Securities and Exchange Commission

100
F Street, NE

Washington,
D.C., 20549

    Re:
    Dogness
    (International) Corp

    Form
    20-F for the Year Ended June 30, 2022

    Filed
    September 30, 2022

    File
    No. 001-38304

Dear
Mr. Gordon and Mr. Greene:

This
letter is in response to the letter dated February 14, 2023, from the staff (the “Staff”) of the Securities and Exchange
Commission (the “Commission”) addressed to Dogness (International) Corp (the “Company,” “we,” and
“our”) with respect to the above-referenced Form 20-F. For ease of reference, we have recited the Commission’s comments
in this response and numbered them accordingly. Amendment No. 1 to Form 20-F is being filed to accompany this letter.

Form
20-F for the Year Ended June 30, 2022

Part
1, page 1

    1.
    We
                                                         note your disclosure beginning on page 23 regarding “Risks Related to Our Doing Business in the China.” Please provide a
                                                         more prominent disclosure about the legal and operational risks associated with being based in or having the majority of the
                                                         company’s operations in China. Your disclosure should make clear whether these risks could result in a material change in your
                                                         operations and/or the value of your securities or could significantly limit or completely hinder your ability to offer or continue
                                                         to offer securities to investors and cause the value of such securities to significantly decline or be worthless. Your disclosure
                                                         should address how recent statements and regulatory actions by China’s government, such as those related to data security or
                                                         anti-monopoly concerns, have or may impact the company’s ability to conduct its business, accept foreign investments, or list
                                                         on a U.S. or other foreign exchange.

########################################

# BRIEF 1:
Answer the following questions using the response letter.
(a) On what date was the Staff's letter to the Company dated?
(b) What file number is given for the Form 20-F?
(c) On which page does the disclosure on "Risks Related to Our Doing Business in the China" begin?
# BRIEF 2:
Translate this sentence from the response letter into French: "Amendment No. 1 to Form 20-F is being filed to accompany this letter."
# BRIEF 3:
Carry the response letter forward from its final sentence.

########################################

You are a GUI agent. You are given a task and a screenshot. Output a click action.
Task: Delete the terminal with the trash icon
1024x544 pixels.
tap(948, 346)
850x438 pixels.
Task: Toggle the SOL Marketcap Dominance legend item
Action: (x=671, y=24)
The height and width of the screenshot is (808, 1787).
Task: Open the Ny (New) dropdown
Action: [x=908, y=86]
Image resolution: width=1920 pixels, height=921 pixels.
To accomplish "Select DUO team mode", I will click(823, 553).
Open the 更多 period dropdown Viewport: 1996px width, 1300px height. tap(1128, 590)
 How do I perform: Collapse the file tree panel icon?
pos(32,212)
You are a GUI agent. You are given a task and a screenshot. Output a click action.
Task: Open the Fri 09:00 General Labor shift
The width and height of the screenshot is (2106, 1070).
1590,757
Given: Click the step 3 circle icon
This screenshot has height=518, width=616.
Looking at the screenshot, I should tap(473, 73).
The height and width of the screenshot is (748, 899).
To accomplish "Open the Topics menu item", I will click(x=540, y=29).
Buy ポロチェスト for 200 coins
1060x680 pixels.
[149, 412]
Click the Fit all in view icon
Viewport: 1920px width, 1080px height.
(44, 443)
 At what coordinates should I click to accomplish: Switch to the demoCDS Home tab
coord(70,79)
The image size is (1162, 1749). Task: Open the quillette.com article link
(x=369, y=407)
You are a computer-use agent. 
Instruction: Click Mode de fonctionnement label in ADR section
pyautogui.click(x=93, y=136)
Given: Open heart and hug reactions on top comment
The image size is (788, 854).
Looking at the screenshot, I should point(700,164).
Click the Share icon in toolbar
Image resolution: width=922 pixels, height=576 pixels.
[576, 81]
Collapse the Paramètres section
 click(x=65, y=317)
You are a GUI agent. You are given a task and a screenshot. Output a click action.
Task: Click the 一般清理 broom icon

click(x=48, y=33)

########################################

# TASK RESULT 1:
(a) February 14, 2023
(b) 001-38304
(c) Page 23

# TASK RESULT 2:
L'amendement n° 1 au formulaire 20-F est déposé pour accompagner la présente lettre.

# TASK RESULT 3:
Response:
In response to the Staff’s comment, we have provided prominent disclosure starting from the 4th paragraph under Part
I about the legal and operational risks associated with being based in or having the majority of the company’s operations in China.
The disclosure notes, among other things, that these risks could result in a material change in our operations and/or the value of our
securities or could significantly limit or completely hinder our ability to offer or continue to offer securities to investors and cause
the value of such securities to significantly decline or be worthless. We also updated the risk factor on page 29.

In
addition, we have addressed in the twelve to nineteen paragraphs how recent statements and regulatory actions by China’s government,
such as those related to data security or anti-monopoly concerns, have impacted or may impact the company’s ability to conduct
its business, accept foreign investments, or list on a U.S. or other foreign exchange, and added cross references where applicable.

    2.
    At
    the outset of Part 1, please disclose prominently that you are not a Chinese operating company but a British Virgin Islands holding
    company with operations conducted by your subsidiaries based in China and that this structure involves unique risks to investors.
    Provide a cross-reference to your detailed discussion of risks facing the company and the offering as a result of this structure.

Response:
In response to the Staff’s comment, we have provide prominent disclosure in the 1st paragraph under Part 1 that we are
not a Chinese operating company but a British Virgin Islands holding company with operations conducted by our subsidiaries based in China
and that this structure involves unique risks to investors. We also provided a cross-reference to our detailed discussion of risks facing
the company as a result of this structure.

    3.
    At
    the onset of Part I, clearly disclose how you will refer to the holding company, and subsidiaries when providing the disclosure throughout
    the document so that it is clear to investors which entity the disclosure is referencing and which subsidiaries or entities are conducting
    the business operations. For example, disclose, if true, that your subsidiaries conduct operations in China and that the holding
    company does not conduct operations. Disclose clearly the entity (including the domicile) in which investors are purchasing an interest.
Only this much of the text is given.